Фриц Вернер жил в особняке на Бикон-стрит. В нижнем этаже помещались приемная и большой уютный кабинет. На двух верхних этажах расположены были жилые комнаты. Я отправился прямиком на второй этаж и вошел в гостиную. Фриц в домашних брюках и растянутом толстом свитере сидел в большом кресле. На голове у него были стереофонические наушники; он курил толстую сигару и плакал. Увидев меня, он вытер глаза и сиял наушники: «А, Джон! Вы знаете Альбиони? Его адажио?»
— Боюсь, что пет.
— Оно всегда настраивает меня на печальный лад. Присаживайтесь, пожалуйста! — Я сел. Он выключил проигрыватель и снял пластинку. — Хорошо, что вы зашли. Ну, как провели день?
— Интересно.
— Виделись с Баблз?
— Виделся.
— Какое впечатление вынесли?
— Весьма сумбурное.
— Почему вы так говорите?
Я улыбнулся.
— Не доискивайтесь у меня причин по всем правилам психоанализа, Фриц. Я никогда не оплачиваю докторских счетов. Расскажите-ка мне лучше о Карен Рендал.
— Итак, Карен Рендал, — Фриц глубоко вздохнул. — Вы не знали эту девочку, Джон, — сказал он. — Милой ее назвать было нельзя. Отнюдь. Злая, лживая, неприятная девчонка с тяжелой формой невроза. На грани психоза, если хотите знать мое мнение. Ее волновали только сексуальные вопросы — и причина лежит в тяжелом детстве под гнетом родителей. Отец ее — человек нелегкий. Женитьба на этой женщине — прекрасное тому доказательство.
— Расскажите мне о Карен, — повторил я.
Фриц вздохнул.
— Эта девушка, эта самая Карен Рендал, унаследовала неврозы своих родителей. Проповедовала сексуальную свободу, не считалась ни с чьим мнением, водилась с неподходящими людьми. Заводила романы со спортсменами. Неграми. Такого сорта людьми. Это я слышал от своих пациенток. Очень многие из них видели в Карен угрозу для себя, некий вызов. Как-то мне было предложено понаблюдать за ней. но я отказался.

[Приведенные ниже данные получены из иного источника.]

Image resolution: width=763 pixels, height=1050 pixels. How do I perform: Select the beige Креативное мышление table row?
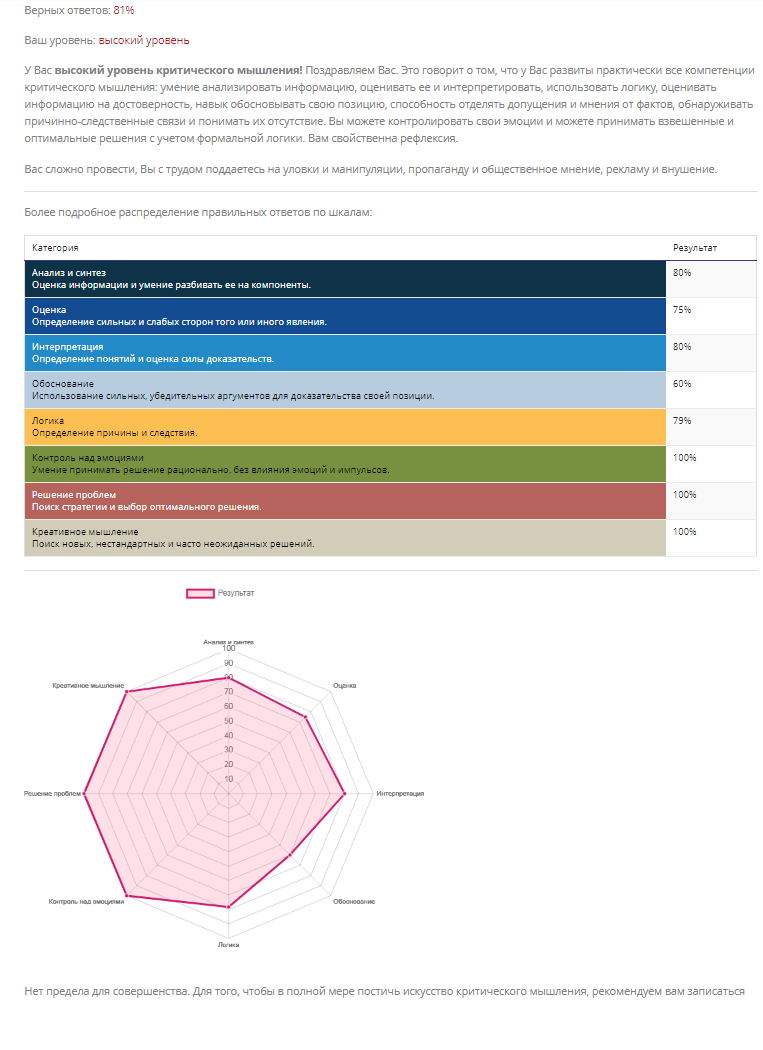pos(345,538)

— А кто просил вас заняться ею?
— Разумеется, Питер. В их семье это единственный разумный человек.
— Фриц, сколько абортов сделала Карен до того последнего на прошлой неделе? И кто их делал?
— Два, а кто — понятия не имею.
— Делал их, должно быть, хороший врач. Баблз сказала, что Карен отсутствовала всего полдня. По-видимому, операция была сделана очень искусно. Может, это был Питер Рендал?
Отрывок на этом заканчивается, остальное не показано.